- **PASSAGE PROVIDED**

────────────────

OMNISCIENCE (ŏm-nĭsh'ĕns). The attribute by which God perfectly and eternally knows all things that can be known—past, present, and future. God knows how best to attain to his desired ends. God’s omniscience is clearly taught in Scripture (Ps.147.5; Prov.15.11; Isa.46.10).




On the basis of Scripture the omniscience of God may be argued from other attributes of His being. Because He is truth and has truth, and because His self-knowledge is complete, and that all things rest on Him, His knowledge of such things must be complete. In the same way, for example, one could argue His omniscience from His omnipresence. In His fullness He is everywhere always, and therefore His awareness is complete. Arguments also are brought forward from prophecy and the fulfillment of prophecy.

Although God’s nature is ineffable, one must still affirm certain things to be true about Him which cannot be grasped fully. His omniscience is at once immediate and eternal. He knows things immediately as they really are without sense experience or imagination, so that all things which men think about in the time sequence are known by Him as an “eternal now.” Without the observation of successive events and without steps of logical reasoning, all things—past, present, and future—are known to Him simultaneously. He grasps, in ways which we cannot define or explain, those necessary acts which follow in the logic of events, and, at the same time, He knows the outworkings of the free acts of His creatures. He not only foreknows how certain events will lead to other events in the total complexity of reality, but He directly knows how the complex motives of multitudes of men will work themselves out in multitudes of personal acts.

────────────────

- **WORK TO DO**
**1)** Which three Scripture passages does the entry on omniscience cite as clearly teaching God's omniscience?
**2)** Does the entry on omniscience support each statement? Answer yes or no and quote the words that decide it. (a) God learns past, present, and future events one after another. (b) God's omniscience can be argued from His omnipresence. (c) Prophecy and its fulfillment are used as arguments for God's omniscience.

- **COLLECTED DATA**

────────────────

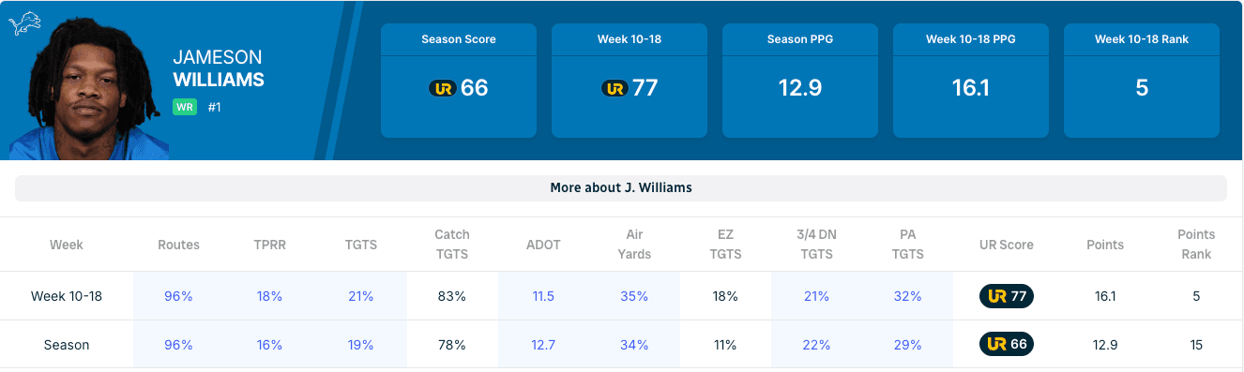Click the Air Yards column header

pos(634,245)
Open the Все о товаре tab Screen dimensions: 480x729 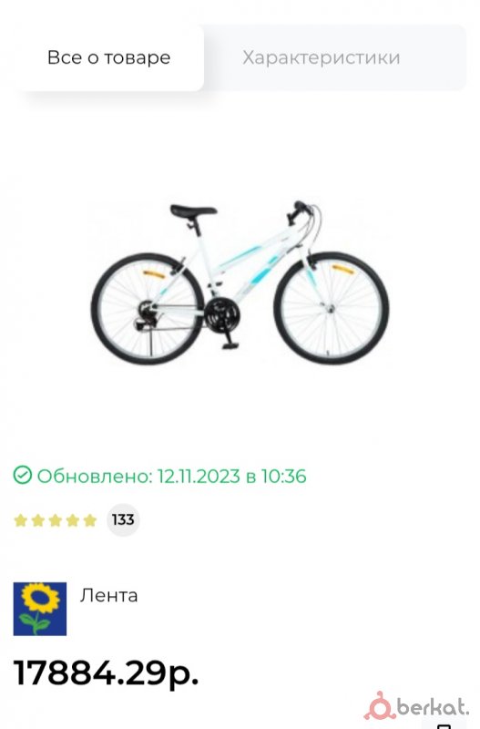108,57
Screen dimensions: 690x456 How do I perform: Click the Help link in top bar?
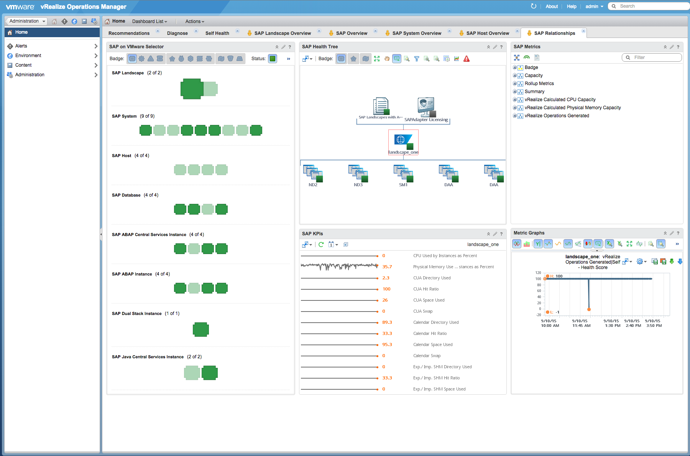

────────────────

- **SOLVED TASKS**
**1)** Ps.147.5, Prov.15.11, and Isa.46.10.

**2)**
(a) No: "all things—past, present, and future—are known to Him simultaneously."
(b) Yes: "one could argue His omniscience from His omnipresence."
(c) Yes: "Arguments also are brought forward from prophecy and the fulfillment of prophecy."